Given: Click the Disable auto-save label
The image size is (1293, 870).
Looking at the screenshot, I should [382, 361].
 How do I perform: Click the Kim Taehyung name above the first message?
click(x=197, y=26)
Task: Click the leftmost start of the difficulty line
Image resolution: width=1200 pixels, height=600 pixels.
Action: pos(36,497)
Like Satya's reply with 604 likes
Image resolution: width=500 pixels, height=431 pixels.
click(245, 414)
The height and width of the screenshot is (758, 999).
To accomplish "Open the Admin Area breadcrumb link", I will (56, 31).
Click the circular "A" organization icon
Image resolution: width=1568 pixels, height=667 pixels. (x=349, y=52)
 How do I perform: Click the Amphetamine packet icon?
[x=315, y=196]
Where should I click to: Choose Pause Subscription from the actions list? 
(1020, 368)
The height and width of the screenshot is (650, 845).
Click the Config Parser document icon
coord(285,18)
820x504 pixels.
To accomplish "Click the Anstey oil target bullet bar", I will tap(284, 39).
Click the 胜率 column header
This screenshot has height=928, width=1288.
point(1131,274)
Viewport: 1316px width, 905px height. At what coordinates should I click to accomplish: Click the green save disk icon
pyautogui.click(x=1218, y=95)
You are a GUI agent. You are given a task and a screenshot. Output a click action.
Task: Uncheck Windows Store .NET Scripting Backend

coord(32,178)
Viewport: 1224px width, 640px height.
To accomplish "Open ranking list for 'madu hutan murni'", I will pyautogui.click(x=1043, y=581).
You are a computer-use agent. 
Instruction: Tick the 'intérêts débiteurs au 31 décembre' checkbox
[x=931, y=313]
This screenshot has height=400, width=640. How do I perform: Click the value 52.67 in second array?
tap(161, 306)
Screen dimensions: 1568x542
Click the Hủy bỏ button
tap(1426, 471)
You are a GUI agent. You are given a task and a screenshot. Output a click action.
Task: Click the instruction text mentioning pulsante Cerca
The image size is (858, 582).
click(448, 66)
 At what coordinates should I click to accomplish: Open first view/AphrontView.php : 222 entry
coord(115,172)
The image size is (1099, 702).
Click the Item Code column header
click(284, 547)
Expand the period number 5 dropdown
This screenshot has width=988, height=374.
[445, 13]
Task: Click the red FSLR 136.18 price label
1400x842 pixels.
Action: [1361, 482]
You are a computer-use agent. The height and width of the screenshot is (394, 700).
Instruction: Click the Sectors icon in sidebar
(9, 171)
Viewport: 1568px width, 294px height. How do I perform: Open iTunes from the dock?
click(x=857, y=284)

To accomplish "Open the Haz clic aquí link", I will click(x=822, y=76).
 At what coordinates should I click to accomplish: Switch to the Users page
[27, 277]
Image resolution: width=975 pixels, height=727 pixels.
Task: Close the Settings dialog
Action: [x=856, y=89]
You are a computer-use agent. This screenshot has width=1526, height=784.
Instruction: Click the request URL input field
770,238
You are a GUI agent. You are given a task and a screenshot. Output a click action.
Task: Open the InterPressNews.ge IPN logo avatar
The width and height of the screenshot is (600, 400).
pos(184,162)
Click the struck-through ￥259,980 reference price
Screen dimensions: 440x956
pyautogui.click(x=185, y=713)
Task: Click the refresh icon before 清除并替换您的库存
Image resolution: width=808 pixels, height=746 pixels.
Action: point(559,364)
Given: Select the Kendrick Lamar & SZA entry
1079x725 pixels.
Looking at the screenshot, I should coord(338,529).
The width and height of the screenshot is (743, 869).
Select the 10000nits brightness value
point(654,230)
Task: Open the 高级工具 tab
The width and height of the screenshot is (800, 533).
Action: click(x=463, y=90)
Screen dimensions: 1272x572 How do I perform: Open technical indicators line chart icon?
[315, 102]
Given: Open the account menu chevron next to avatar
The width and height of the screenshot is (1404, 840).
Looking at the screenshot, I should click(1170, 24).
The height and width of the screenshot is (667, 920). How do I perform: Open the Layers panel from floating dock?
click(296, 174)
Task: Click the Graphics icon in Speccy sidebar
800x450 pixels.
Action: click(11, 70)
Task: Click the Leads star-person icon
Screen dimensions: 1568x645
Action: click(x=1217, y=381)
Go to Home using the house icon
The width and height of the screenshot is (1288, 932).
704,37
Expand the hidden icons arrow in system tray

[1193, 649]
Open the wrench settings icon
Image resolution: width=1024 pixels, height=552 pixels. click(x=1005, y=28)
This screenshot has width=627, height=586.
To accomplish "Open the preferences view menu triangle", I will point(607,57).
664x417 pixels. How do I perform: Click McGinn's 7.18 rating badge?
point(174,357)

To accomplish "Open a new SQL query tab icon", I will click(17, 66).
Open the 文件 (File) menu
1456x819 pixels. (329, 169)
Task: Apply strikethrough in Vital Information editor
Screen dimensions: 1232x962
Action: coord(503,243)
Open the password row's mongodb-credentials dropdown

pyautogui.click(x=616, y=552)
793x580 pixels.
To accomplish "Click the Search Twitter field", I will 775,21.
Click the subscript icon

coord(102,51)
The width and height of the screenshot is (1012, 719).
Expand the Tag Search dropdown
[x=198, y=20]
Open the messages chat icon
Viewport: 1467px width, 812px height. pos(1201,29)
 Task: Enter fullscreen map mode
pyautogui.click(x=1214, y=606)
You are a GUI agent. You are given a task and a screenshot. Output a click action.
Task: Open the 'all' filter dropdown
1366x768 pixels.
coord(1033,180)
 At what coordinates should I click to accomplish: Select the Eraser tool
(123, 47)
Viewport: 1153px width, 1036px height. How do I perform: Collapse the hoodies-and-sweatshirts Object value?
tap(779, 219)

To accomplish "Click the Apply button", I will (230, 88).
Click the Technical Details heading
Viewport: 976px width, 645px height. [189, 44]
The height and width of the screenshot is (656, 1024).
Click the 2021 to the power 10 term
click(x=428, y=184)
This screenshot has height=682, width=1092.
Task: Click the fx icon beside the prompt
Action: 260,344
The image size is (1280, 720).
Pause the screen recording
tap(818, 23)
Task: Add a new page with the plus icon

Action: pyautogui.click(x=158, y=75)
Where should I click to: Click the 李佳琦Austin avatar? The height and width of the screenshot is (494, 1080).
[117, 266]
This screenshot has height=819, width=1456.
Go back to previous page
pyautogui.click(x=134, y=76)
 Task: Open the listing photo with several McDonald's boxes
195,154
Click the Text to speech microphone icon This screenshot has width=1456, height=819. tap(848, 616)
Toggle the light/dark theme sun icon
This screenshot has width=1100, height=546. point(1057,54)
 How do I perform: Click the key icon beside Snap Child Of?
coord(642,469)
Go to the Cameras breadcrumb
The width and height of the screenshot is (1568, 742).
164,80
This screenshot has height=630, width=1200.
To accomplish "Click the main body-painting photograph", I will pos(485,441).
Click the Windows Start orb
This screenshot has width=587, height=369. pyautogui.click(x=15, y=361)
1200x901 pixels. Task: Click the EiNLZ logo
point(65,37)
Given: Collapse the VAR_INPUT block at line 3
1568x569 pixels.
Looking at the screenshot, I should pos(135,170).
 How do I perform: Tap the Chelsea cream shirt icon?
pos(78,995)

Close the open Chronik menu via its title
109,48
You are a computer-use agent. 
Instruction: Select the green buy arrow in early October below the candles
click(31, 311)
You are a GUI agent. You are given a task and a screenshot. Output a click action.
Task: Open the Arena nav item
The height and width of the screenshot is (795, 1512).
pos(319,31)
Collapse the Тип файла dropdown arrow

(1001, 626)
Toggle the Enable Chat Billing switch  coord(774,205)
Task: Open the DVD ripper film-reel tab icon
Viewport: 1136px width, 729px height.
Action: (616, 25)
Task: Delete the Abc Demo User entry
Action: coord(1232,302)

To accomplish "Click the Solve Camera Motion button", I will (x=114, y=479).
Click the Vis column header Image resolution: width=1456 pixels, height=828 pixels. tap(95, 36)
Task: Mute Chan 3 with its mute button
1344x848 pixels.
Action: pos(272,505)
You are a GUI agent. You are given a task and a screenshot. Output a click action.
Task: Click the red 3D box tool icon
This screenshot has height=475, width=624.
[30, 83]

★ ★ ★ ★

What you are asked to do →
Reproduce the rows above verbatim, everything from the line containing "Expand the period number 5 dropdown" down to the line containing "pyautogui.click(x=185, y=713)", with both of those lines included.

Output for this exercise →
Expand the period number 5 dropdown
This screenshot has width=988, height=374.
[445, 13]
Task: Click the red FSLR 136.18 price label
1400x842 pixels.
Action: [1361, 482]
You are a computer-use agent. The height and width of the screenshot is (394, 700).
Instruction: Click the Sectors icon in sidebar
(9, 171)
Viewport: 1568px width, 294px height. How do I perform: Open iTunes from the dock?
click(x=857, y=284)

To accomplish "Open the Haz clic aquí link", I will click(x=822, y=76).
 At what coordinates should I click to accomplish: Switch to the Users page
[27, 277]
Image resolution: width=975 pixels, height=727 pixels.
Task: Close the Settings dialog
Action: [x=856, y=89]
You are a computer-use agent. This screenshot has width=1526, height=784.
Instruction: Click the request URL input field
770,238
You are a GUI agent. You are given a task and a screenshot. Output a click action.
Task: Open the InterPressNews.ge IPN logo avatar
The width and height of the screenshot is (600, 400).
pos(184,162)
Click the struck-through ￥259,980 reference price
Screen dimensions: 440x956
pyautogui.click(x=185, y=713)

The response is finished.